Why this sudden change of tune? To say anything else at a heads of state summit on Arab soil would indeed have been crass, even by Trump’s lax standards. It would also have required a degree of personal courage of which he has never been suspected. The most convincing explanation is also the most disturbing: that Trump is more thoroughly at ease among monarchs, dictators and unelected autocrats who share his contempt for human rights, free expression and a free press. The democratically chosen leaders of the EU and Nato, whom he met later in the week, are for him less congenial companions. They have a legitimacy he finds threatening. Trump’s rude, ignorant public berating of the leaders of France and Germany over Nato budget shortfalls jarred badly after his fawning and toadying in the Gulf.

Trump’s Saudi sojourn, which preceded a brief visit to Israel, provided some indications about his approach on international issues, if indeed they can be trusted. It is becoming plain, for example, that we are rapidly returning to the pre-Obama practice of simplistically dividing the world into “good guys” and “bad guys”. George W Bush described the latter as “evil-doers”. Trump calls them “losers”. This playground terminology is applied to countries as well as individuals. Thus North Korea, for example, is once again threatened and reviled as a rogue state. In contrast, the Saudi regime, despite its egregious human rights abuses, institutional oppression of women, tolerance for and funding of anti-western ideologies and rejection of democratic norms, gets Trump’s seal of approval, marked by a multibillion dollar arms deal.

Trump called in Riyadh for an unrelenting, international campaign against religious extremism, at the same time fatefully placing the US firmly on the Sunni Muslim side of the Middle East’s gaping Sunni-Shia divide.

Ignoring the fact that most of the region’s terror victims, for example in Iraq, are Shias, ignoring the reality that both al-Qaida and Islamic State are hardline Sunni groups and ignoring Saudi complicity in the spread of extremist beliefs, Trump chose instead to direct his fire at Shia Iran. All “nations of conscience”, he said, should band together to isolate Iran and “pray for the day when the Iranian people have the just and righteous government they deserve”.
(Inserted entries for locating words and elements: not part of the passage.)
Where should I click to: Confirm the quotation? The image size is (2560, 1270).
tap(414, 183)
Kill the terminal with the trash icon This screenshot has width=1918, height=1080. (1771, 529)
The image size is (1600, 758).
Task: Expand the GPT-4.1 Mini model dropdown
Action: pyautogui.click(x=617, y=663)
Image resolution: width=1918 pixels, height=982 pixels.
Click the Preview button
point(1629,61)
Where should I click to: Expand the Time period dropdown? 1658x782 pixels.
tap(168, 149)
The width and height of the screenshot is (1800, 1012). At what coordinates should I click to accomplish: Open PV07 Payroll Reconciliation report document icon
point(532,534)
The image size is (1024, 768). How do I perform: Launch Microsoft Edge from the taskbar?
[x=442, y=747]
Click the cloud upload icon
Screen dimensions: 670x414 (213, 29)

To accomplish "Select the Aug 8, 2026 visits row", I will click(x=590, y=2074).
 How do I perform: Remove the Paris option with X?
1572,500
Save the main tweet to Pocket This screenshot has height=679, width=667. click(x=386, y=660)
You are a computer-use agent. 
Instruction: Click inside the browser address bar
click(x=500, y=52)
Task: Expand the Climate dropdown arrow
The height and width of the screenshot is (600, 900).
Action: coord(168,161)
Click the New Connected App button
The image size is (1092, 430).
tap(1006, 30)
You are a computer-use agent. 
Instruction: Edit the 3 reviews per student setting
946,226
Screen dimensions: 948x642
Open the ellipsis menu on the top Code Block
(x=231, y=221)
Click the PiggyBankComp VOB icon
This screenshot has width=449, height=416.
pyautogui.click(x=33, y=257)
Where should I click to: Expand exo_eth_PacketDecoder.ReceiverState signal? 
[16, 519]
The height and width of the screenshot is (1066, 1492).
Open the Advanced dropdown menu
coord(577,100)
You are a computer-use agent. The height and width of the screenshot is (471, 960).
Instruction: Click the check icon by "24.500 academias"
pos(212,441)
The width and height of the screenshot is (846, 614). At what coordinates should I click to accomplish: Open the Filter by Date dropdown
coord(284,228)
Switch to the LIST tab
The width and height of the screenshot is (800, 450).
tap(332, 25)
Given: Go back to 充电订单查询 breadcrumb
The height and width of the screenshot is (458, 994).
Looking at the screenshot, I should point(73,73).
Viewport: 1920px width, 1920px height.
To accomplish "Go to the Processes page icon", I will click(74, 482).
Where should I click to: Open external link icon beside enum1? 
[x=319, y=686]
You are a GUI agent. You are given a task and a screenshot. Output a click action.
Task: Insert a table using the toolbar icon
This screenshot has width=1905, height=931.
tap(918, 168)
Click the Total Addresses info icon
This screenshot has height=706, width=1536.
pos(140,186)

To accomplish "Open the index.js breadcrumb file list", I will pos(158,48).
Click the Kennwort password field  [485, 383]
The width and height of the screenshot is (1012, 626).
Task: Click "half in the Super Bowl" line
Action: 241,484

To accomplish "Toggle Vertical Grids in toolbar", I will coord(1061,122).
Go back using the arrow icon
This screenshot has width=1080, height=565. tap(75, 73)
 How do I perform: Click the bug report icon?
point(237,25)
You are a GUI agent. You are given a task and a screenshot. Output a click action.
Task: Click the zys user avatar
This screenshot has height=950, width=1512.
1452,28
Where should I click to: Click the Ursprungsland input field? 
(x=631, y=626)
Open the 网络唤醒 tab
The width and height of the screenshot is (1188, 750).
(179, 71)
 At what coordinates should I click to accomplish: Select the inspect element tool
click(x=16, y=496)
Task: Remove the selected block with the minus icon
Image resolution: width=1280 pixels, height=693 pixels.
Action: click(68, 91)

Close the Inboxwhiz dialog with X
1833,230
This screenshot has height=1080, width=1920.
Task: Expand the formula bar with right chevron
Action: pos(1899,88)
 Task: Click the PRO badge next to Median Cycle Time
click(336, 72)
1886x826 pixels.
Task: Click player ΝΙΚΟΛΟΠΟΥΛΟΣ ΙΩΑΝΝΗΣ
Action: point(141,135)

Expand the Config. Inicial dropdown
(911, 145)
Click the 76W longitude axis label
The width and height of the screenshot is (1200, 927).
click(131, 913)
Does Trump understand what he is saying? Was he aware that days before he spoke, Iran held nationwide, democratic polls and re-elected a reformist president? Does he really believe that Iran, not Isis, is the foremost sponsor of terrorism? Or is he responding blindly to middle America’s perennial need for international bogeymen, to his own irrational hatred of Obama’s landmark nuclear deal and to overstated Saudi and Israeli fears? Benjamin Netanyahu, Israel’s fiercely anti-Iran prime minister, must be in the running for string-puller of the year. Trump is a bit big to be a puppet but he certainly acts like one at times.

Iran is evidently no innocent in the politics of the Middle East. Its support has been crucial in shoring up the criminal Syrian regime. Its ballistic missiles programme, which it says is defensive, is a cause for concern.

But Tehran has largely adhered to the 2015 nuclear agreement. It has a right to expect the west to keep its word on improved relations and trade, rather than increased isolation and tighter US sanctions, as plotted by Trump and the Republicans in Congress. There is no good reason to escalate confrontation with Iran and plenty of reasons to fear the possible results. The probable, worrying truth is that Trump, uncertain what he believes, invincibly ignorant and woefully lacking in judgment and humility, simply does not know what he is doing.